[[ Text for analysis open ]]
Once trades settle, the simulator updates each agent’s portfolio (balances, PnL, and ROI) and captures feedback loops—for example, how aggressive early selling widens spreads and discourages further buys—thereby generating realistic phenomena like price impact and liquidity crises. At the end of a run, results are aggregated by cohort (e.g., early investors vs. public traders) to yield group-level insights—average PnL, trade counts, and portfolio values—providing a clean interface for downstream visualization, statistical analysis, and policy benchmarking.
Experimental tools
To ensure that our simulation results are robust and meaningful, we’ve integrated a Monte Carlo experimentation module and a flexible sensitivity analysis framework into our simulator. These tools allow us to account for randomness in trader behavior and to evaluate how different parameters—like investor allocations, trading noise, or slippage levels—affect market outcomes during token listings.
Monte Carlo simulations help us understand the range of possible outcomes by running the same experiment many times, each with a different random seed. In every run, the simulator initializes a fresh market environment and a new set of agents with randomized parameters. This allows us to observe not just one outcome, but a full distribution of price paths, trading volumes, and performance metrics. After many runs, we can compute meaningful statistics like average final prices, volatility, and group-level results such as average PnL across early investors or public traders.
Complementing this, the sensitivity analysis module systematically varies key parameters to see how small changes influence larger outcomes. This is especially useful when tuning tokenomics or testing listing strategies. For example, we can study how reducing early investor allocations might impact price stability, or how increasing risk aversion shifts trading behavior. The tool can run either manual experiments with specific settings or automated grid searches that scan a wide range of possibilities, making it ideal for identifying nonlinear effects or critical thresholds.
Together, these tools make our simulation framework not only realistic but also diagnostic. They provide a structured way to explore how agent behavior and market structure interact, giving crypto projects and investors the ability to test hypotheses, benchmark strategies, and build more resilient launch plans for new token listings.
Empirical results
In this section, we present the empirical validation of our ABS framework through a structured series of simulation experiments that systematically vary key tokenomics and market parameters to observe their impact on post-listing price dynamics, volatility, and agent performance. Each experiment isolates a single factor—such as initial liquidity, public traders’ cash reserves, number of public traders, or risk preferences of early investors—and evaluates outcomes using both Monte Carlo experiments (to capture full distributions of price paths and trade metrics) and averaged sensitivity analyses (to identify mean‐behavior trends across parameter grids).
[[ Text for analysis closed ]]
— List of tasks —
1 - In the token-listing simulation text, what is different in each Monte Carlo run of the same experiment?
2 - Copy the token-listing simulation text between "Together, these tools" and "new token listings.", inclusive.
[[ Data block open ]]
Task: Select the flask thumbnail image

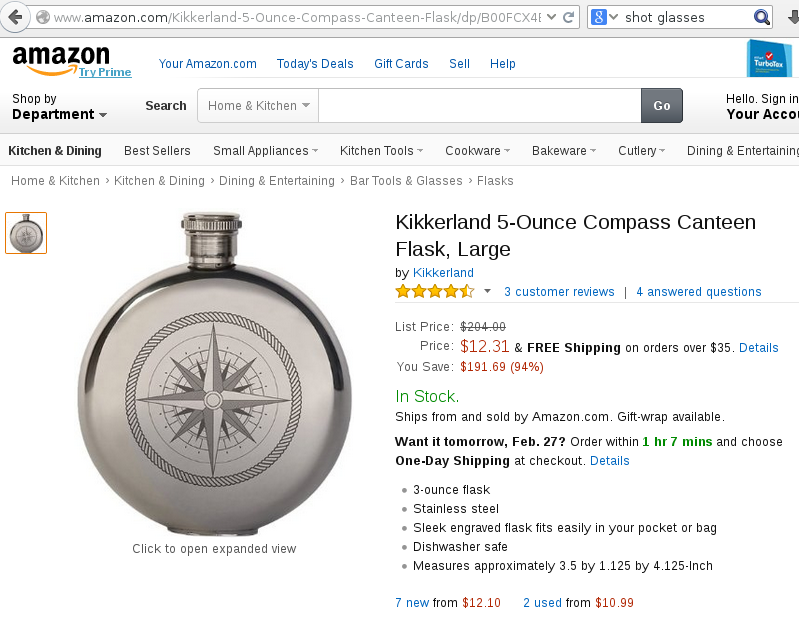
[[ Data block closed ]]
— Exercise answers —
1 - Each run uses a different random seed.

2 -
Together, these tools make our simulation framework not only realistic but also diagnostic. They provide a structured way to explore how agent behavior and market structure interact, giving crypto projects and investors the ability to test hypotheses, benchmark strategies, and build more resilient launch plans for new token listings.